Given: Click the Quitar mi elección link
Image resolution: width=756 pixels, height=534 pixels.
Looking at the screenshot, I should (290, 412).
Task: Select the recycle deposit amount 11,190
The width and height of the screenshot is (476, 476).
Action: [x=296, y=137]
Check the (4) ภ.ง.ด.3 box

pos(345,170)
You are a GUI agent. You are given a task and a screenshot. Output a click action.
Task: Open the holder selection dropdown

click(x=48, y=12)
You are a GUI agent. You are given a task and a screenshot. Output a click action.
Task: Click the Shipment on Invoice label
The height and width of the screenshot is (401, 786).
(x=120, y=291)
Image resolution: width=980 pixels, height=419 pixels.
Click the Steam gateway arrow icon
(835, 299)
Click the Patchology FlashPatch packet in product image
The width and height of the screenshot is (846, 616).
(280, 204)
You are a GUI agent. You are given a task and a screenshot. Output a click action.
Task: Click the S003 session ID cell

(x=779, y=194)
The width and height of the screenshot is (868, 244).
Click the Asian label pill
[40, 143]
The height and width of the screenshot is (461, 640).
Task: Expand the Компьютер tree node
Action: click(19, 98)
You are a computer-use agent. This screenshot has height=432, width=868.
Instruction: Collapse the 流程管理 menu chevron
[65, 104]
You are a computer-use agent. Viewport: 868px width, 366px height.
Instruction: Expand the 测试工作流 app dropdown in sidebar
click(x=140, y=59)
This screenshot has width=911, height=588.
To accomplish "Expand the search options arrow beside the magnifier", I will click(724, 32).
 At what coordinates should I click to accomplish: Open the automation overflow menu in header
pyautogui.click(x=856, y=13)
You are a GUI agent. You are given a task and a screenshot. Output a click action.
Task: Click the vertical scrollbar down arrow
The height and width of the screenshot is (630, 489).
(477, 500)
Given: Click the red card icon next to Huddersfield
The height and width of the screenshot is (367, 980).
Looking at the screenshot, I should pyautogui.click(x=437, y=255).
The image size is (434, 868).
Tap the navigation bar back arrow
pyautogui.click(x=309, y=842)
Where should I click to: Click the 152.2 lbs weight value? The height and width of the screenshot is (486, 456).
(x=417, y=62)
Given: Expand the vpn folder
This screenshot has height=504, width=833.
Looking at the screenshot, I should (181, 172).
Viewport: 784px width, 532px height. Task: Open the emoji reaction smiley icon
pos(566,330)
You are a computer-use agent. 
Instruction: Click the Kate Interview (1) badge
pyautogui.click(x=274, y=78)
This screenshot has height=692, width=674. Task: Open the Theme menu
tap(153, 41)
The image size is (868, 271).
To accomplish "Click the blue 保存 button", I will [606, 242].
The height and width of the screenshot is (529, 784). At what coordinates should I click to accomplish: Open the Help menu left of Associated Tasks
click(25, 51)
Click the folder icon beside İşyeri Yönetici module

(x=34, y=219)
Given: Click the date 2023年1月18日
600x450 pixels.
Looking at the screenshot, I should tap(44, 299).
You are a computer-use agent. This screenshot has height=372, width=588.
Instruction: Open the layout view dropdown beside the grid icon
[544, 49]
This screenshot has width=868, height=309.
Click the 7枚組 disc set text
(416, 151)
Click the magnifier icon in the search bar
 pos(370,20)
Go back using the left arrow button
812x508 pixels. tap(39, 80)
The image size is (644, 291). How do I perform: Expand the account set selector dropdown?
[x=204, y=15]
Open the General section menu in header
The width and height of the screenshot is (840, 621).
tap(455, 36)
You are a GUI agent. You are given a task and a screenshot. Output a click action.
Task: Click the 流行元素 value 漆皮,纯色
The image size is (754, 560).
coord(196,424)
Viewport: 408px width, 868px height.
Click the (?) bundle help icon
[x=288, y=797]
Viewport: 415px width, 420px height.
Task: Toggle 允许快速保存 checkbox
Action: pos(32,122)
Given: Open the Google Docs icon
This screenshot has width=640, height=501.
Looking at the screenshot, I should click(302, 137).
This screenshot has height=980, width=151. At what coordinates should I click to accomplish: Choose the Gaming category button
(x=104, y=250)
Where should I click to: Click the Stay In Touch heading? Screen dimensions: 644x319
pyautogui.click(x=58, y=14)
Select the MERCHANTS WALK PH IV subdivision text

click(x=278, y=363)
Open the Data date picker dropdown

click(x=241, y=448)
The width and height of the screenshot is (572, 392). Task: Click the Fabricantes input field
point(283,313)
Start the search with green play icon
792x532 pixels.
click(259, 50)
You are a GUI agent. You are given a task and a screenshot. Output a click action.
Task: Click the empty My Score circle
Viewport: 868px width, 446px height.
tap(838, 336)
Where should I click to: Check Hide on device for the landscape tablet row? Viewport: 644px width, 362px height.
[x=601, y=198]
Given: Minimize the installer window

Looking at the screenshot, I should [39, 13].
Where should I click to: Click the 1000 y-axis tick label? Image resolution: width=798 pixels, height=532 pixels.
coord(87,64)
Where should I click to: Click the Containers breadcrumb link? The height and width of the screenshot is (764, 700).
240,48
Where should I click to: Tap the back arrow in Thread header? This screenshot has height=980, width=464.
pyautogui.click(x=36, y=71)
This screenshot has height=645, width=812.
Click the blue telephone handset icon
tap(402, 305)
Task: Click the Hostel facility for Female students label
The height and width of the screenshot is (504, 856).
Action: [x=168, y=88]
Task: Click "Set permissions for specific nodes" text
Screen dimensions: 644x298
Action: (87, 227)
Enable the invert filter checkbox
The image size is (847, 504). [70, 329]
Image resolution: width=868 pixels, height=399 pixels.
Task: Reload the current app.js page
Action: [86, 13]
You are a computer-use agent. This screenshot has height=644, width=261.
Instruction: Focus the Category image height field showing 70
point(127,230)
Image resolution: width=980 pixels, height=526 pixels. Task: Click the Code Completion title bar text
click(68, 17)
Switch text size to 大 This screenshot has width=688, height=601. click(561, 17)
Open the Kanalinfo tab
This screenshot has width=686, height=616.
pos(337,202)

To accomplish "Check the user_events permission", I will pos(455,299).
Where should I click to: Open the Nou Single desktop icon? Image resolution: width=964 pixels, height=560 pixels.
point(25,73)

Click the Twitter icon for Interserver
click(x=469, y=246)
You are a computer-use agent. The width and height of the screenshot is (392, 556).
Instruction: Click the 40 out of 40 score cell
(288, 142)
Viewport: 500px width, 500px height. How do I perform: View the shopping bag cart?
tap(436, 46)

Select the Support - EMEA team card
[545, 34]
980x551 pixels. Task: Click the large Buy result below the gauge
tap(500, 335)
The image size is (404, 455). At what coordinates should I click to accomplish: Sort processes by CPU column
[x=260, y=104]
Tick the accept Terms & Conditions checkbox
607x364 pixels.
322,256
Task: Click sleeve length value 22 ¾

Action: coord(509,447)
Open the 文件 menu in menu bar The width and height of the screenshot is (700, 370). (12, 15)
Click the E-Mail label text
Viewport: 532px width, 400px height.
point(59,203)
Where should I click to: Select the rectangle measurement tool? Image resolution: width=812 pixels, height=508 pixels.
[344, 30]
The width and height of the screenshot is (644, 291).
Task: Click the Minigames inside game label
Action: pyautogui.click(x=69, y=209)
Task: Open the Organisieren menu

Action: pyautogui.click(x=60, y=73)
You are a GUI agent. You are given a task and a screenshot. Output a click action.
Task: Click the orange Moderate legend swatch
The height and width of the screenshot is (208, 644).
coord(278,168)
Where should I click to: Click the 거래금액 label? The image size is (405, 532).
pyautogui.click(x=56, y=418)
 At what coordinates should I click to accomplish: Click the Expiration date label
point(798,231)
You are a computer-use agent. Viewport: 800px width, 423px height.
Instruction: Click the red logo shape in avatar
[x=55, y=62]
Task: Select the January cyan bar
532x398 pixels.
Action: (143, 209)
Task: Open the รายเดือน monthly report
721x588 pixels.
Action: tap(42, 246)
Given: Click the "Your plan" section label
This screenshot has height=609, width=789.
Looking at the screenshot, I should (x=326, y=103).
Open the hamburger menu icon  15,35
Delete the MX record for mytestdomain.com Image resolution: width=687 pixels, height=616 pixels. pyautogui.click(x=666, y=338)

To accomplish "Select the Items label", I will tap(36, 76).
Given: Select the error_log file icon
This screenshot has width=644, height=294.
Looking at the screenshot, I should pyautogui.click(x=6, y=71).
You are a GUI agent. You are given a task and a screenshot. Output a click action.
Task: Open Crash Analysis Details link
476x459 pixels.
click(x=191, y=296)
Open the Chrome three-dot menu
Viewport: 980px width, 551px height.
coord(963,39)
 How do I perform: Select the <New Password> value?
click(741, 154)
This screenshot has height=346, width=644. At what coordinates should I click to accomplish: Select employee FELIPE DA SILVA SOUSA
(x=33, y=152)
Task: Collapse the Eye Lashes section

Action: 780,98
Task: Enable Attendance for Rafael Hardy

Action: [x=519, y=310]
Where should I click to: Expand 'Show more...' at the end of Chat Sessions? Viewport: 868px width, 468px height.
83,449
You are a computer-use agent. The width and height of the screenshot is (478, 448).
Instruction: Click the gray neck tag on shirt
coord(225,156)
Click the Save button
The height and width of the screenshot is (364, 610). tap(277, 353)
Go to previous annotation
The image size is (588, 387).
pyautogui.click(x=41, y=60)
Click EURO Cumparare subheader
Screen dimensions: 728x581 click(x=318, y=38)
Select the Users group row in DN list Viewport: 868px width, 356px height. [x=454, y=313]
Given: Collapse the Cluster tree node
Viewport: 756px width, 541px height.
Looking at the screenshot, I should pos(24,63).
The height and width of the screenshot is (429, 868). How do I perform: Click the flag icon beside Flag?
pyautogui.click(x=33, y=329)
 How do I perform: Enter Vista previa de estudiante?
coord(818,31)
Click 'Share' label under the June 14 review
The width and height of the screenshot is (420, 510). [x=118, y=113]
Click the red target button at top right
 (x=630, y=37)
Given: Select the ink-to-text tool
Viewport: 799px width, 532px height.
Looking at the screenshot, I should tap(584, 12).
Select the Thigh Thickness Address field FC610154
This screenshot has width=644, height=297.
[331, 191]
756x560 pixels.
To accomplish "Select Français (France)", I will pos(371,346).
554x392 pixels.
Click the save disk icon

-- -- --

All that belongs in your answer is the stretch of entries above from the line with "Instruction: Click the Kate" through the line with "Task: Click the 流行元素 value 漆皮,纯色", printed exactly.

Instruction: Click the Kate Interview (1) badge
pyautogui.click(x=274, y=78)
This screenshot has height=692, width=674. Task: Open the Theme menu
tap(153, 41)
The image size is (868, 271).
To accomplish "Click the blue 保存 button", I will [606, 242].
The height and width of the screenshot is (529, 784). At what coordinates should I click to accomplish: Open the Help menu left of Associated Tasks
click(25, 51)
Click the folder icon beside İşyeri Yönetici module

(x=34, y=219)
Given: Click the date 2023年1月18日
600x450 pixels.
Looking at the screenshot, I should tap(44, 299).
You are a computer-use agent. This screenshot has height=372, width=588.
Instruction: Open the layout view dropdown beside the grid icon
[544, 49]
This screenshot has width=868, height=309.
Click the 7枚組 disc set text
(416, 151)
Click the magnifier icon in the search bar
 pos(370,20)
Go back using the left arrow button
812x508 pixels. tap(39, 80)
The image size is (644, 291). How do I perform: Expand the account set selector dropdown?
[x=204, y=15]
Open the General section menu in header
The width and height of the screenshot is (840, 621).
tap(455, 36)
You are a GUI agent. You are given a task and a screenshot. Output a click action.
Task: Click the 流行元素 value 漆皮,纯色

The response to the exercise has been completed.